La transformation du monde combattant tient compte de l’évolution des générations. Les combattants qui ont servi en Opex sont plus jeunes, encore actifs, et comptent davantage de femmes. Nous saluons aussi les dispositifs prévus pour réhabiliter les soldats le plus tôt possible, comme les maisons Athos.

Enfin, les efforts consentis pour la politique de mémoire à travers la restauration et la mise en valeur du patrimoine sont indispensables mais nous devons veiller à l’avenir des associations d’anciens combattants qui ont perdu pas moins de 300 000 adhérents entre 2014 et 2021.

Notre groupe votera ces crédits.

M. Pierre Morel-À-L’Huissier (LIOT). Notre groupe votera ces crédits. Tous les parlementaires doivent envoyer un signal fort de soutien à nos militaires et au monde combattant. Cependant, ce vote ne doit pas être interprété comme un blanc-seing donné au Gouvernement.

S’agissant de la mission Anciens combattants, mémoire et lien avec la nation, je salue l’adoption, en première partie, des amendements qui ont permis d’étendre le bénéfice de la demi-part fiscale. Cette véritable avancée corrige une injustice fiscale. Le financement de cette dépense fiscale sera-t-il maintenu et inscrit dès 2023 ? Nous regrettons en revanche que le budget continue à se contracter. De 2,5 milliards en 2017, il est passé à 1,9 milliard.

D’autre part, le service national universel est le grand oublié de cette mission alors que le monde combattant a un rôle à jouer auprès des jeunes. Le bleu budgétaire traduit la volonté du ministère des armées de prendre part à sa montée en puissance mais aucun crédit budgétaire n’est fléché en ce sens.

La mission Défense m’inquiète. Les 3 milliards de hausse ne sont qu’un trompe-l’œil budgétaire. Les crédits doivent être relativisés au regard des reports de charge, du coût de la revalorisation du point d’indice dans la fonction publique et de l’inflation.

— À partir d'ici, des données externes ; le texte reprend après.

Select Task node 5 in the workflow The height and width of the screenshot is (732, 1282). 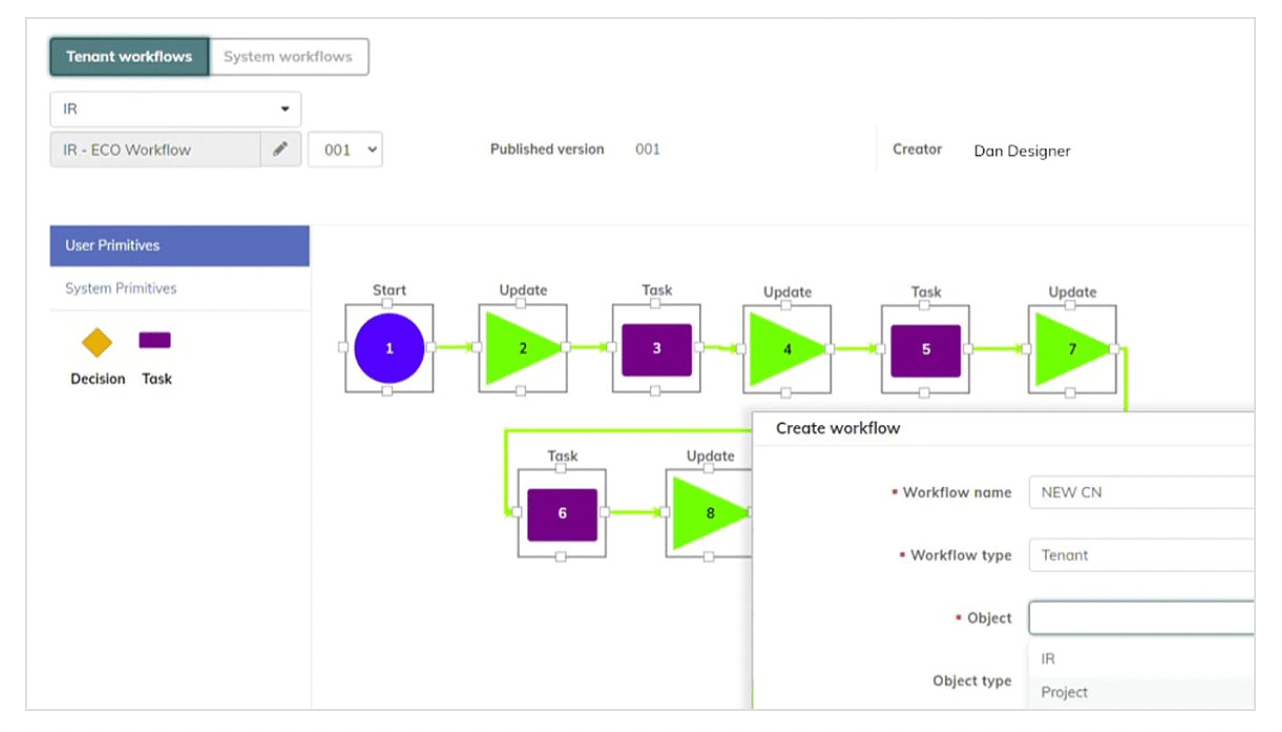click(x=924, y=347)
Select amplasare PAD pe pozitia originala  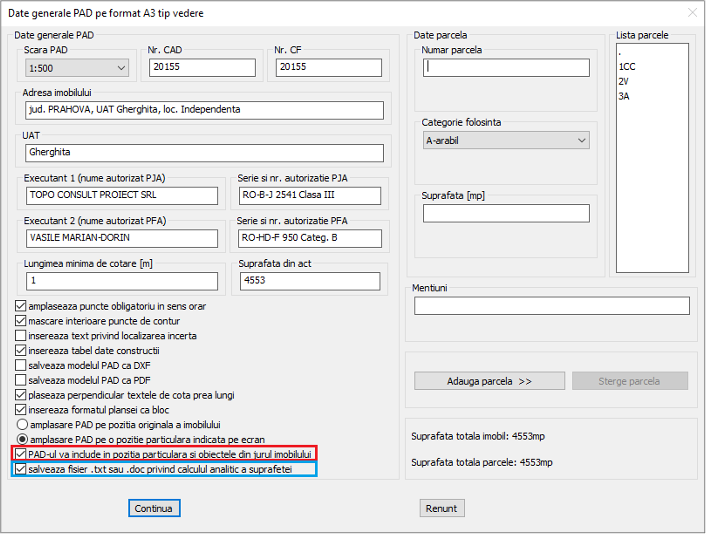(21, 424)
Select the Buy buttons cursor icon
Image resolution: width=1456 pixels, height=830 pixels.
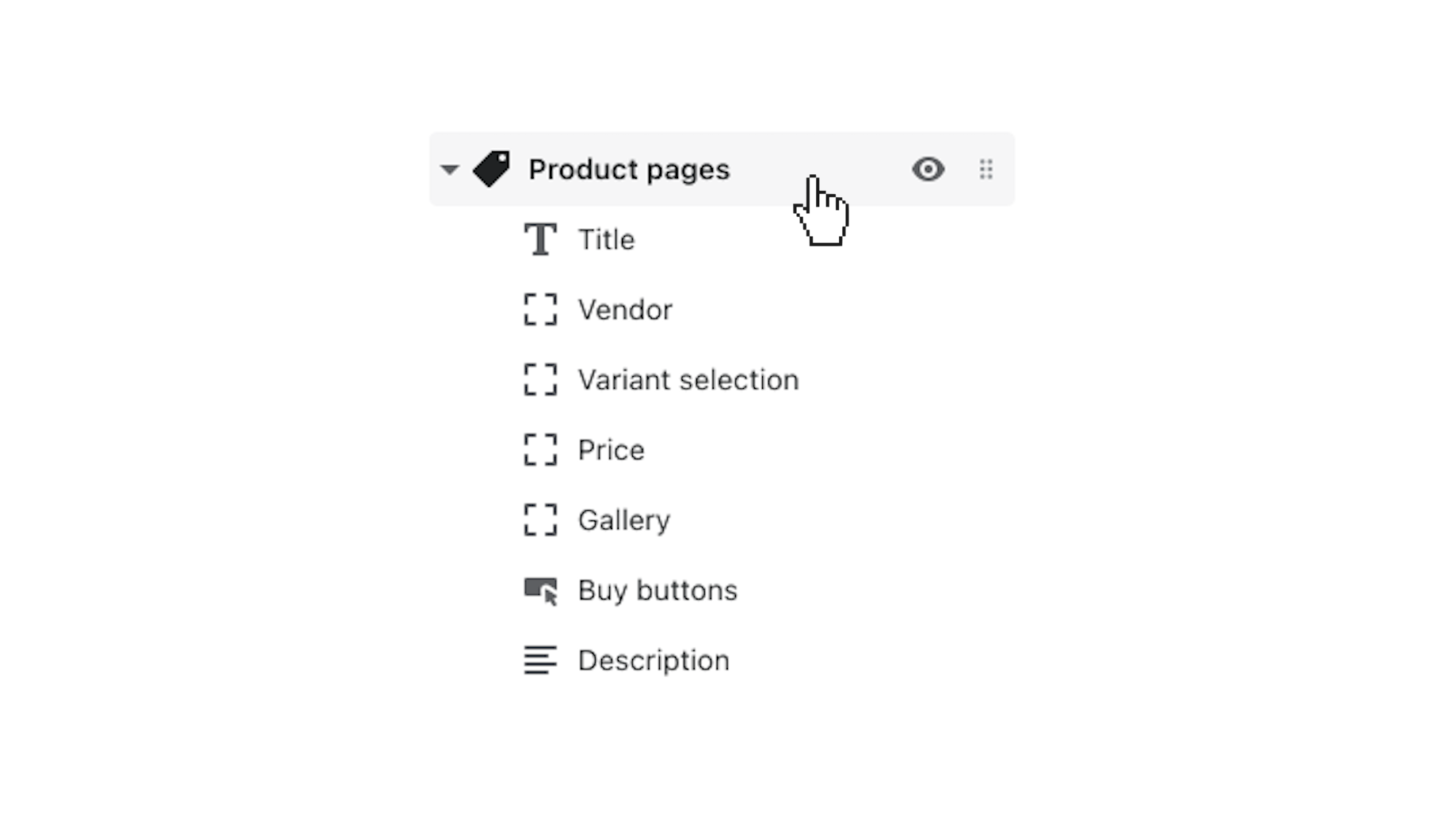pos(540,590)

Concernant les renseignements, à l’heure des conflits de haute intensité, l’enveloppe de la direction générale de la sécurité extérieure (DGSE) progresse en 2023 après une baisse de près de 4 % de ses crédits de fonctionnement et d’intervention l’an dernier. Les failles du passé ne pèsent-elles pas sur nos échecs ?

L’incapacité des services à prévoir l’invasion russe de l’Ukraine, les coups d’État au Sahel ou la trahison de l’Australie dans l’affaire des sous-marins conduit à s’interroger. Il faudrait que le ministère se positionne clairement sur nos objectifs en matière de renseignement : veut-on simplement se mettre à niveau ou rattraper nos concurrents ?

S’agissant de la BITD, nos industriels vont être extrêmement sollicités, alors même qu’ils sont affectés par l’inflation. Nous devons faire face à plusieurs demandes : l’appui continu à l’Ukraine, la reconstitution des stocks de nos armées, la livraison des commandes aux États. L’accès au financement bancaire demeure difficile, surtout pour les PME. Les négociations entre Bercy, les banques et les entreprises n’ont pas permis de faire avancer les choses. Il est difficile, dans ces conditions, d’élaborer une nouvelle feuille de route pour notre tissu industriel militaire. Ce sont autant d’enjeux qui nécessitent de rectifier le tir au moyen d’une nouvelle LPM.

Notre groupe tient à saluer l’effort engagé en faveur de la gendarmerie nationale, dont les crédits avoisinent désormais 10 milliards. Les gendarmes avaient dû faire face à une contraction violente du nombre des brigades, qui étaient passées de 3 600 à 3 100. Nous saluons la création, prévue par le projet de loi d’orientation et de programmation du ministère de l’intérieur (LOPMI), de 200 nouvelles brigades. Notre groupe attend encore des éclaircissements sur les efforts qui seront menés en faveur des territoires. La concertation évoquée avec les élus locaux va dans le bon sens, mais se traduira-t-elle par des financements permettant de répondre aux spécificités de chaque territoire et aux demandes des élus locaux ?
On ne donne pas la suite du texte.